Bob Wright; I am in New Hampshire but was born and raised in Chattanooga. I went to Navy A school at NATTC Millington and met my wife in Memphis. She was from Dyersburg and was in college there. Fact of the matter is that we will be back in D-Burg in mid-July for her 46th High School reunion. I have many good friends in Tennessee and we plan to retire back south once we get "old". (We aren't yet) One of the forums I am hooked up with, "Smith Shooters Forum" is based in Knoxville. I had seen some of your posts on here and like the way you think.
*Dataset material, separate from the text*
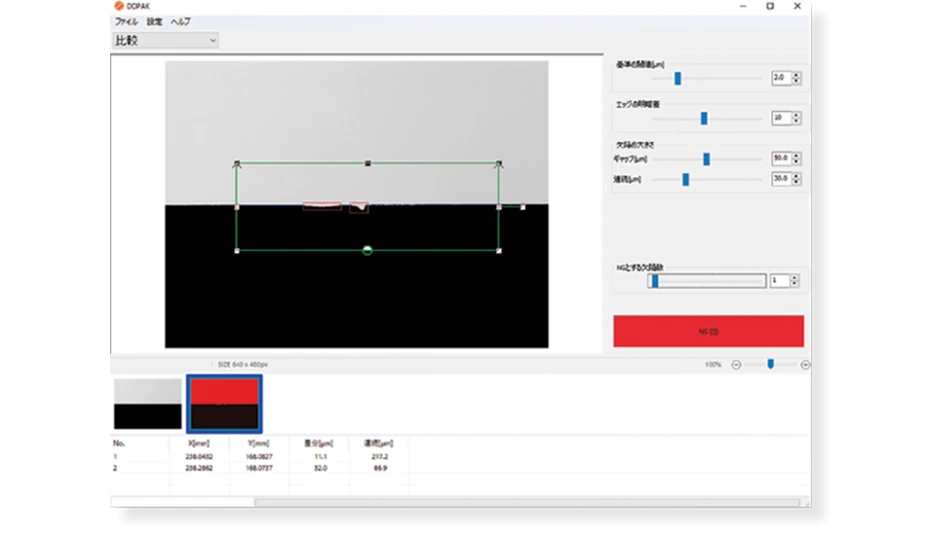Click the first red defect marker box
The width and height of the screenshot is (948, 533).
(321, 207)
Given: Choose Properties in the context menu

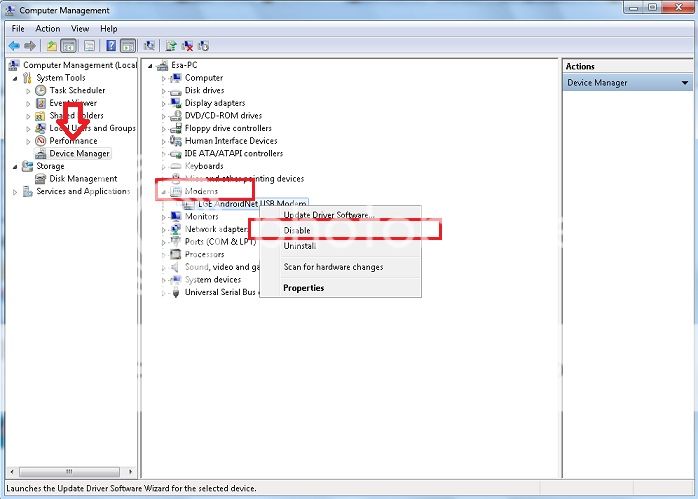Looking at the screenshot, I should tap(303, 288).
It shouldn't have surprised me that you were from the true God's Country.


----------



## teknoid

aryfrosty said:


> Bob Wright; I am in New Hampshire but was born and raised in Chattanooga. I went to Navy A school at NATTC Millington and met my wife in Memphis. She was from Dyersburg and was in college there. Fact of the matter is that we will be back in D-Burg in mid-July for her 46th High School reunion. I have many good friends in Tennessee and we plan to retire back south once we get "old". (We aren't yet) One of the forums I am hooked up with, "Smith Shooters Forum" is based in Knoxville. I had seen some of your posts on here and like the way you think. It shouldn't have surprised me that you were from the true God's Country.


I'm a bit north of the line and over the mountain (KY), but lived there for a while. That was when I also attended "A School" in Millington ('79). I don't think it's there anymore. Beautiful country on both sides of the tunnel.


----------



## Alaskan_Viking

js said:


> to late... Tenn. now resides in the south... :mrgreen:


What about Alaska; you're not gonna leave us with these damn Yankees are you?:smt022


----------



## Yaderp

Land of the Free and Home of the Brave.


----------



## Yaderp

Yaderp said:


> Land of the Free and Home of the Brave.


Except, of course, for our governor who vetoed a pro 2nd Amendment bill this week which he had guaranteed in writing to the NRA he would back. Based on his promise (now broken) the governor garnered the endorsement of the NRA in his last campaign.


----------